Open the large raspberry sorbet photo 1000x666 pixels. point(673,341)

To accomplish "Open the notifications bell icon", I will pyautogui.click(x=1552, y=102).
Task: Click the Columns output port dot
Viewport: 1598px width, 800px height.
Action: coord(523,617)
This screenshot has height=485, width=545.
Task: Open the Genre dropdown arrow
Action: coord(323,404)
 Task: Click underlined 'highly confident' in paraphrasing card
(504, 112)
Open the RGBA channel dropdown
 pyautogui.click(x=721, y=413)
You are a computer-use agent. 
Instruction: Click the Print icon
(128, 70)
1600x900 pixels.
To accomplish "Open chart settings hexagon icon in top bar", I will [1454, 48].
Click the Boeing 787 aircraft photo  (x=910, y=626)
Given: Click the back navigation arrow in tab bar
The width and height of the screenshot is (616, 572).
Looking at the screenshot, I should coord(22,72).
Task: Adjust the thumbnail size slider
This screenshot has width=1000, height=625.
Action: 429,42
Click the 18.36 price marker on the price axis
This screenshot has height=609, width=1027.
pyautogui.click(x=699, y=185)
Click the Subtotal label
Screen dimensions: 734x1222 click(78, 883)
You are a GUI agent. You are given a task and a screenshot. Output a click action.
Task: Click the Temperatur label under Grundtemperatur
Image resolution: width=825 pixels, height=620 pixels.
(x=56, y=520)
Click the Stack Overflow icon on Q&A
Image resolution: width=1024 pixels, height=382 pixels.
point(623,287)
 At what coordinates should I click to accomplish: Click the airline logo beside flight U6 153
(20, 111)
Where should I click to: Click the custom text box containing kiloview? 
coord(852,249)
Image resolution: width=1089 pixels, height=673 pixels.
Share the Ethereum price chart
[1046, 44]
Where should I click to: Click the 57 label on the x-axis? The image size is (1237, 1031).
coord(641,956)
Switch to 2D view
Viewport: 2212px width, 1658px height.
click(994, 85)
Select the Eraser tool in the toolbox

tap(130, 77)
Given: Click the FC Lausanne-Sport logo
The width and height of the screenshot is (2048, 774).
════════════════
Challenge:
Reproduce all of the material above, line for line, with no changes.

Response to this task:
Open the large raspberry sorbet photo 1000x666 pixels. point(673,341)

To accomplish "Open the notifications bell icon", I will pyautogui.click(x=1552, y=102).
Task: Click the Columns output port dot
Viewport: 1598px width, 800px height.
Action: coord(523,617)
This screenshot has height=485, width=545.
Task: Open the Genre dropdown arrow
Action: coord(323,404)
 Task: Click underlined 'highly confident' in paraphrasing card
(504, 112)
Open the RGBA channel dropdown
 pyautogui.click(x=721, y=413)
You are a computer-use agent. 
Instruction: Click the Print icon
(128, 70)
1600x900 pixels.
To accomplish "Open chart settings hexagon icon in top bar", I will [1454, 48].
Click the Boeing 787 aircraft photo  (x=910, y=626)
Given: Click the back navigation arrow in tab bar
The width and height of the screenshot is (616, 572).
Looking at the screenshot, I should coord(22,72).
Task: Adjust the thumbnail size slider
This screenshot has width=1000, height=625.
Action: 429,42
Click the 18.36 price marker on the price axis
This screenshot has height=609, width=1027.
pyautogui.click(x=699, y=185)
Click the Subtotal label
Screen dimensions: 734x1222 click(78, 883)
You are a GUI agent. You are given a task and a screenshot. Output a click action.
Task: Click the Temperatur label under Grundtemperatur
Image resolution: width=825 pixels, height=620 pixels.
(x=56, y=520)
Click the Stack Overflow icon on Q&A
Image resolution: width=1024 pixels, height=382 pixels.
point(623,287)
 At what coordinates should I click to accomplish: Click the airline logo beside flight U6 153
(20, 111)
Where should I click to: Click the custom text box containing kiloview? 
coord(852,249)
Image resolution: width=1089 pixels, height=673 pixels.
Share the Ethereum price chart
[1046, 44]
Where should I click to: Click the 57 label on the x-axis? The image size is (1237, 1031).
coord(641,956)
Switch to 2D view
Viewport: 2212px width, 1658px height.
click(994, 85)
Select the Eraser tool in the toolbox

tap(130, 77)
Given: Click the FC Lausanne-Sport logo
The width and height of the screenshot is (2048, 774).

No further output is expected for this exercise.